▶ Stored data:
☆ ☆ ☆ ☆ ☆ ☆ ☆

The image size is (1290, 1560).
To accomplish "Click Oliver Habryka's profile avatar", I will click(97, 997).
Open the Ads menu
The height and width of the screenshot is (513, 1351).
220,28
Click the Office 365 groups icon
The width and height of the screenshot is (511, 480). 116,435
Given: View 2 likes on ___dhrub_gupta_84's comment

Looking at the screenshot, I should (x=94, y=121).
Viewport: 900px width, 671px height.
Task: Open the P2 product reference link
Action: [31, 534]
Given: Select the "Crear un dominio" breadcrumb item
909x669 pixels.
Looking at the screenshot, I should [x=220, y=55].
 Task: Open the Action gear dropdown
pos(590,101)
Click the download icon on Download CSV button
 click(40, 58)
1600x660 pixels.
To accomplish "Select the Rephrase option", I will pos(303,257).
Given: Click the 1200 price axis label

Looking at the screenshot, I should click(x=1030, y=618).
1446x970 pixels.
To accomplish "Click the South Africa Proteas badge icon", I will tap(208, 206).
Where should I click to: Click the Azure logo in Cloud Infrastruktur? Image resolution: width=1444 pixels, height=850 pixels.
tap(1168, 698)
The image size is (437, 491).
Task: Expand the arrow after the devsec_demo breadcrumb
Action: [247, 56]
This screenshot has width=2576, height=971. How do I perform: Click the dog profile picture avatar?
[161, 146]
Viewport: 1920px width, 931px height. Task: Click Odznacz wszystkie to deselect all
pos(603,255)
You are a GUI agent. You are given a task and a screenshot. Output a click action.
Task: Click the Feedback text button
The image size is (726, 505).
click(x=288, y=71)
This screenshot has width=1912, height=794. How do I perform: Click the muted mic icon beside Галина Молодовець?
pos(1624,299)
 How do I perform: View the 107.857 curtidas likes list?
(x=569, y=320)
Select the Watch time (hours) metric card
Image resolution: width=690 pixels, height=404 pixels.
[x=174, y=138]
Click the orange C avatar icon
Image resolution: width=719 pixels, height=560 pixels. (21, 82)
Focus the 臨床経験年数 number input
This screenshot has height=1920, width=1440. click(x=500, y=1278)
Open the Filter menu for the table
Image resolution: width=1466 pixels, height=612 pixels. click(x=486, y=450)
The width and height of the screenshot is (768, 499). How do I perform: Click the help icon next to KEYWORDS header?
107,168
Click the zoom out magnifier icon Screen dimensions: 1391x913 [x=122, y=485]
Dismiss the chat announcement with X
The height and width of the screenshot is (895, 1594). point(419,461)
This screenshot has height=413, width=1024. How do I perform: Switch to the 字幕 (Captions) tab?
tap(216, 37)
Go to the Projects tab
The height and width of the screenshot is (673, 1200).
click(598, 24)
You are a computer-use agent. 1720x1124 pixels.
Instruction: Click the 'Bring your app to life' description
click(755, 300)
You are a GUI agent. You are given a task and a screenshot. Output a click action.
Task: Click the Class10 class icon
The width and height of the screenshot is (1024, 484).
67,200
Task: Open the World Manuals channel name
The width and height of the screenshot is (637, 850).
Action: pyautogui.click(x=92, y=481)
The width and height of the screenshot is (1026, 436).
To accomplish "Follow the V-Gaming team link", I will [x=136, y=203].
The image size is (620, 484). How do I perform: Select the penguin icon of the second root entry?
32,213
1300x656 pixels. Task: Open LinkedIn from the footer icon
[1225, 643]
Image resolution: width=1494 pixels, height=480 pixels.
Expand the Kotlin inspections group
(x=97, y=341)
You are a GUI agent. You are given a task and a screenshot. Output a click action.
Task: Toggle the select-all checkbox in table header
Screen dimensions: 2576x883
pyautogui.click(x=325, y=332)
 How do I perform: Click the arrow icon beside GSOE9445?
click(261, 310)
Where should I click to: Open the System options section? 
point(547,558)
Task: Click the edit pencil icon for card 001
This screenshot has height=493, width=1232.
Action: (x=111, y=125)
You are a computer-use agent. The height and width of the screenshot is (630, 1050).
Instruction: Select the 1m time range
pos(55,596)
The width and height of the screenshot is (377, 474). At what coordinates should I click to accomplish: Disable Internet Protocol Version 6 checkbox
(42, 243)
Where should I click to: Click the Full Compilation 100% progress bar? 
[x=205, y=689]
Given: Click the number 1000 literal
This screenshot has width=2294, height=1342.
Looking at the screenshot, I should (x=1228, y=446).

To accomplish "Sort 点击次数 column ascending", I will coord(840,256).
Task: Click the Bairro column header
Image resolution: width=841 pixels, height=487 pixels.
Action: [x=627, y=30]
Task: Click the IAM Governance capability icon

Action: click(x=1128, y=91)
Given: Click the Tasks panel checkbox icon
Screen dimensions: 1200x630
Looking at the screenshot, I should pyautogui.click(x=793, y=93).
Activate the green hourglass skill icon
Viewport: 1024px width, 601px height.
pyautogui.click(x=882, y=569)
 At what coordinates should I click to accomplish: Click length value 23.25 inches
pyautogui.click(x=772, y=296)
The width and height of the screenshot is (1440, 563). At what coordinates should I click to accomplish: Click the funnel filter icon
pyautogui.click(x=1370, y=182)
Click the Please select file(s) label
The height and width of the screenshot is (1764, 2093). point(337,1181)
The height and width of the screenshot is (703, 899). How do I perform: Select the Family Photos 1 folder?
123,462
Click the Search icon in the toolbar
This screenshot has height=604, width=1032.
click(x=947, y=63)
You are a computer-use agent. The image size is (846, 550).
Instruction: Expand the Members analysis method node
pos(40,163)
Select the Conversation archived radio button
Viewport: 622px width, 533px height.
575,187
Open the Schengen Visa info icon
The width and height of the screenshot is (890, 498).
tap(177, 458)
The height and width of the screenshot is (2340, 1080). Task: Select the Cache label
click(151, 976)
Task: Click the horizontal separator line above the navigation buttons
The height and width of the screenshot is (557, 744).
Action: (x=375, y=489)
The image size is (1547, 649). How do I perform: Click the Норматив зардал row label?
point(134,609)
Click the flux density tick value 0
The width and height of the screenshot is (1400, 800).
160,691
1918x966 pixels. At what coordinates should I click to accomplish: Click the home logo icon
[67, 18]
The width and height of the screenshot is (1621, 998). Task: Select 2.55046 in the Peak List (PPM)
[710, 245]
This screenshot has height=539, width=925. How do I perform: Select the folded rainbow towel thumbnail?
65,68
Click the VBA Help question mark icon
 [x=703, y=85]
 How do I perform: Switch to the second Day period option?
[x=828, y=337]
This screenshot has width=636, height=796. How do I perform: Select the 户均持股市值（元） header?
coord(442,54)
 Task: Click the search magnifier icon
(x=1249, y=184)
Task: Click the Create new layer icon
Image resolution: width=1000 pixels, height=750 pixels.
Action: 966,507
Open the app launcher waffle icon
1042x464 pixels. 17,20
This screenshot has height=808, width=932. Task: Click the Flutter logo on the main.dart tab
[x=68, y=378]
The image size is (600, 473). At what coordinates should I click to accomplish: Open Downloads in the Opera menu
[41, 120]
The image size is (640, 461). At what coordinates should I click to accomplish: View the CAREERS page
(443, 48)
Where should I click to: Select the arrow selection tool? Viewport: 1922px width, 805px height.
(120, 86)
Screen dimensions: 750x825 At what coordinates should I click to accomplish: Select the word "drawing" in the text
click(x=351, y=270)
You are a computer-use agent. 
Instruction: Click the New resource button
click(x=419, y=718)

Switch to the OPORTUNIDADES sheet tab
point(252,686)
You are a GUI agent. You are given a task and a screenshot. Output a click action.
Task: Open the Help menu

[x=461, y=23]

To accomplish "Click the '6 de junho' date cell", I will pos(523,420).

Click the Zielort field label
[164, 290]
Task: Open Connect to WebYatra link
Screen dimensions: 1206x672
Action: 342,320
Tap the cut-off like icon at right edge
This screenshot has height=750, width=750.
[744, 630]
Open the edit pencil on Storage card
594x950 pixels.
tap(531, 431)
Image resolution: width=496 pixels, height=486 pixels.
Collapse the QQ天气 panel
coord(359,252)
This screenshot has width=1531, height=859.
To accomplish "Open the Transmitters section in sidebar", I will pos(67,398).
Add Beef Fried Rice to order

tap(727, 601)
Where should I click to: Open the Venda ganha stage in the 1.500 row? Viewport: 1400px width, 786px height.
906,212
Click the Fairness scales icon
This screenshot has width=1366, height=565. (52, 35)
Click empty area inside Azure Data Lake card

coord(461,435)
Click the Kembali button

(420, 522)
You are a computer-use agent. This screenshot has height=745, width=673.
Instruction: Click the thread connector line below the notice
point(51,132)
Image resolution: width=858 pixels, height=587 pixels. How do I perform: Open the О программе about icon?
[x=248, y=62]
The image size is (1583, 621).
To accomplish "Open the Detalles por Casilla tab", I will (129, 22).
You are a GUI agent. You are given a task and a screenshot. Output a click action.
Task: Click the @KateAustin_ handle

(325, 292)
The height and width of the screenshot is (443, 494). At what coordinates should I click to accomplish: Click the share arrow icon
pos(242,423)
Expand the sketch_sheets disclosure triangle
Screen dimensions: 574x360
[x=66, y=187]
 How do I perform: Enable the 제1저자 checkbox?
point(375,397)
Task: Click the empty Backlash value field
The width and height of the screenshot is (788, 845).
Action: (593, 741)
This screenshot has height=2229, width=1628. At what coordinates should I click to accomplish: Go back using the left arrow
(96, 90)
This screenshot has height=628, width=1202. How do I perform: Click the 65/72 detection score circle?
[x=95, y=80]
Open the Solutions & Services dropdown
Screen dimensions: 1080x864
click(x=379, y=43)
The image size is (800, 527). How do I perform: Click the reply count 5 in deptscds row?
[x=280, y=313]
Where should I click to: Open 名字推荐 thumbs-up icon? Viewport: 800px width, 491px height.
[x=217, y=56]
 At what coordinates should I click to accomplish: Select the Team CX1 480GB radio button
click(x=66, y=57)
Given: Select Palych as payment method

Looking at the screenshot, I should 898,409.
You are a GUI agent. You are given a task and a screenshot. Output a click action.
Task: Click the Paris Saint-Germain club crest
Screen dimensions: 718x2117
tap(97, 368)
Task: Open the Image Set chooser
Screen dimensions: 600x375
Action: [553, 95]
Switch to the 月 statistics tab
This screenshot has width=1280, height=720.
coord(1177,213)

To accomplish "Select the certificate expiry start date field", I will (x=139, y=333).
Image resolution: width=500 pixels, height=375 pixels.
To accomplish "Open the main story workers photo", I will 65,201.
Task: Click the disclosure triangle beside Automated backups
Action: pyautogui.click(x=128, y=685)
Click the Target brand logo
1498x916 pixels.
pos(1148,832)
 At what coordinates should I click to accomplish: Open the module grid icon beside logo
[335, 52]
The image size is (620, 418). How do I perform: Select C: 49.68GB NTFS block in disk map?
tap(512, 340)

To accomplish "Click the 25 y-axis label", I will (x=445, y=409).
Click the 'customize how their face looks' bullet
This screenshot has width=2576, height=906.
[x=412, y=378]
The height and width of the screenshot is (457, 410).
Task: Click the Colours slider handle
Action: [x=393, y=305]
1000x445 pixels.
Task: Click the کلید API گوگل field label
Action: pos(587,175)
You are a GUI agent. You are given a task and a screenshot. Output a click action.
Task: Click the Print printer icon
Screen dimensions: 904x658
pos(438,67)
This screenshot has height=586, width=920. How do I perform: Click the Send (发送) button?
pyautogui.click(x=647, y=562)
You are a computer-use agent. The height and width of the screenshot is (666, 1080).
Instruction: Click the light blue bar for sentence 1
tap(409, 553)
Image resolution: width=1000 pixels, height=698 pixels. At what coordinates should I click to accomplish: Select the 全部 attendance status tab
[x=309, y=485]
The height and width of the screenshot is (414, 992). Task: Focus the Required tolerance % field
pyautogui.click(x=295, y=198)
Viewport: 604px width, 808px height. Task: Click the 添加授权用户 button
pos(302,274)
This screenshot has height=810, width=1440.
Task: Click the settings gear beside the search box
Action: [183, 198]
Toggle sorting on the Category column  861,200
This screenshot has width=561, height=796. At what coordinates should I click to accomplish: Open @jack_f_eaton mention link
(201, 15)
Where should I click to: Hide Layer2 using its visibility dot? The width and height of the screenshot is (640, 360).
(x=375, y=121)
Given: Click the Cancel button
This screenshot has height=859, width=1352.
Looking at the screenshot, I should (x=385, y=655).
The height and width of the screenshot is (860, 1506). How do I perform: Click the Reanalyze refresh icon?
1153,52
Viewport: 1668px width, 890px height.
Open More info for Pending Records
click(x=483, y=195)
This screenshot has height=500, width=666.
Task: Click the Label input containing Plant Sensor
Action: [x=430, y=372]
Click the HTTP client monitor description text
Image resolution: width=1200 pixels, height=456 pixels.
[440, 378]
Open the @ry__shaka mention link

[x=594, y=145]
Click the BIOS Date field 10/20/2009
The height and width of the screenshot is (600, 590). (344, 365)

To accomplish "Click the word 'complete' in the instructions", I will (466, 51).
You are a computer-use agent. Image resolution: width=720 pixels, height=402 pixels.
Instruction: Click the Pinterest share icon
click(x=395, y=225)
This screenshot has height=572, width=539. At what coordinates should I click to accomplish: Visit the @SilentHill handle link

☆ ☆ ☆ ☆ ☆ ☆ ☆

▶ WHAT THE TASK REQUIRES: Copy word for word the stretch of entries above from the line that has "The width and height of the screenshot is (637, 850)." through the line that has "Given: Click the number 1000 literal", both ends included, and nothing outside it.

▶ TASK RESULT:
The width and height of the screenshot is (637, 850).
Action: pyautogui.click(x=92, y=481)
The width and height of the screenshot is (1026, 436).
To accomplish "Follow the V-Gaming team link", I will [x=136, y=203].
The image size is (620, 484). How do I perform: Select the penguin icon of the second root entry?
32,213
1300x656 pixels. Task: Open LinkedIn from the footer icon
[1225, 643]
Image resolution: width=1494 pixels, height=480 pixels.
Expand the Kotlin inspections group
(x=97, y=341)
You are a GUI agent. You are given a task and a screenshot. Output a click action.
Task: Toggle the select-all checkbox in table header
Screen dimensions: 2576x883
pyautogui.click(x=325, y=332)
 How do I perform: Click the arrow icon beside GSOE9445?
click(261, 310)
Where should I click to: Open the System options section? 
point(547,558)
Task: Click the edit pencil icon for card 001
This screenshot has height=493, width=1232.
Action: (x=111, y=125)
You are a computer-use agent. The height and width of the screenshot is (630, 1050).
Instruction: Select the 1m time range
pos(55,596)
The width and height of the screenshot is (377, 474). At what coordinates should I click to accomplish: Disable Internet Protocol Version 6 checkbox
(42, 243)
Where should I click to: Click the Full Compilation 100% progress bar? 
[x=205, y=689]
Given: Click the number 1000 literal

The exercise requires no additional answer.